Task brief = Could you rewrite the paragraph in the given text that begins "Because the attendance was much larger" as a short bulleted list that keeps its main facts?

Given text =
============

The attendees had all come from Canada to learn about investment opportunities in the Chicago real estate market.
On the first day, they toured Chicago neighborhoods on the verge of gentrification. We got some great footage of them cautiously poking their way through dilapidated buildings destined to soon be rehabbed into $300,000 condominium units.
Days two and three were devoted to speaker presentations at the J.W. Marriott. http://www.marriott.com/hotels/travel/chijw-jw-marriott-chicago/
Normally for us this would have been a “no brainer”. Put a camera in the back of the room and try to stay awake for two days. But this one turned out to be a little more of a challenge.
Because the attendance was much larger than expected, the sessions were moved from a well-lit, video-friendly meeting room to a huge 6,000 square foot ballroom illuminated only by dim chandeliers hung from the 20 ft. high ceiling. There was no time or budget to bring in a lighting grid. We had to find a way to make it work.
Canon claims their C100 cinema cameras will make a perfectly acceptable picture at ISO 8000. http://www.usa.canon.com/cusa/professional/products/professional_cameras/cinema_eos_cameras/eos_c100#Features
Actually they claim even more, but ISO 8000 would be enough to allow us to pull this off, and worked!!
The footage, shot from the back of the ballroom with a Canon 100-400 L zoom looked amazing. We were able to keep our promise of “providing solutions”, not just crew and gear.
But then we learned that Professor Kang’s support visuals were not PowerPoint, Keynote, or anything else we had ever heard of. He was using a touch screen, interactive program called “Mind Manager” which allowed Kang to move through the visuals and link to a variety of different media more or less at will. There was no way we could re-create this presentation in post.
We needed to find a way to capture the Mind Manager visuals live in high definition during the presentation. After assessing Katten’s in-house AV system, we realized we would need to tap into their 5 BNC / VGA system. This would require scaling the image to 1920X1080 using our TV One Universal Scaler (http://www.tvone.com/video-scalers), convert the signal to HDSDI with a Black Magic Design Terranex 2D Broadcast Converter (https://www.blackmagicdesign.com/products/teranex), and then send it to an AJA KiPro hard disk video recorder (https://www.aja.com/en/products/ki-pro).
We ended up hauling in a little more gear than the IT people at Katten had probably expected, but everything worked and the finished video looked great.

============

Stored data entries

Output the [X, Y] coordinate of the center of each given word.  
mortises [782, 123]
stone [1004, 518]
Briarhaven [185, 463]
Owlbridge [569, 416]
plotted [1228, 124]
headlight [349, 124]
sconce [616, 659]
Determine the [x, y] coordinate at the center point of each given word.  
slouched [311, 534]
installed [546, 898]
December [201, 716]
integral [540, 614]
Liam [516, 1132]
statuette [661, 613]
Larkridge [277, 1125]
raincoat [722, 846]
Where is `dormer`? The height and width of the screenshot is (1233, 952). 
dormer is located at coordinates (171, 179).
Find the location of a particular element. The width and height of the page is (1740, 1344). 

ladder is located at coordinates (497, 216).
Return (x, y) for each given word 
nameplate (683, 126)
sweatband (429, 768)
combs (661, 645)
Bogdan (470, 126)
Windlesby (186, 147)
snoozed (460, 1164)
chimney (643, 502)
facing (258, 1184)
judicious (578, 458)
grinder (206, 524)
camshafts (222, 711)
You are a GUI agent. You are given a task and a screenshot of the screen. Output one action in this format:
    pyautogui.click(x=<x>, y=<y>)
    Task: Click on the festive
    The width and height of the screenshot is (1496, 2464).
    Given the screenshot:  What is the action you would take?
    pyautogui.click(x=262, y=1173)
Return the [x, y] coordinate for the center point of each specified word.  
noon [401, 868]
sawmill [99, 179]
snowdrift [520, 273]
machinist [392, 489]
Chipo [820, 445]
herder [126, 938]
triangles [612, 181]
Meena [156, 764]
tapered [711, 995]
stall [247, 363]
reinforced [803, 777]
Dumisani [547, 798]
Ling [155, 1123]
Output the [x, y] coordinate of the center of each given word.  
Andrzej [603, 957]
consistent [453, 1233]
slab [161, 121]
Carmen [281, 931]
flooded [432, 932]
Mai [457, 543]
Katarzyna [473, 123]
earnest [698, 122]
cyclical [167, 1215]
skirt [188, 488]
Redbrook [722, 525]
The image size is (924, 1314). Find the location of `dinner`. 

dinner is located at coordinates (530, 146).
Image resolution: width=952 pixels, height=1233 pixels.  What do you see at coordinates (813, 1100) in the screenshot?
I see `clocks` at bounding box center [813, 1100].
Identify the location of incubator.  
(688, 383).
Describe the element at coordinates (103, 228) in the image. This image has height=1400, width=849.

============

Written answer =
- Attendance was much larger than expected.
- The sessions moved from a well-lit, video-friendly meeting room to a huge 6,000-square-foot ballroom.
- The ballroom was lit only by dim chandeliers hung from a 20-foot ceiling.
- There was no time or budget to bring in a lighting grid.
- The crew had to find a way to make it work.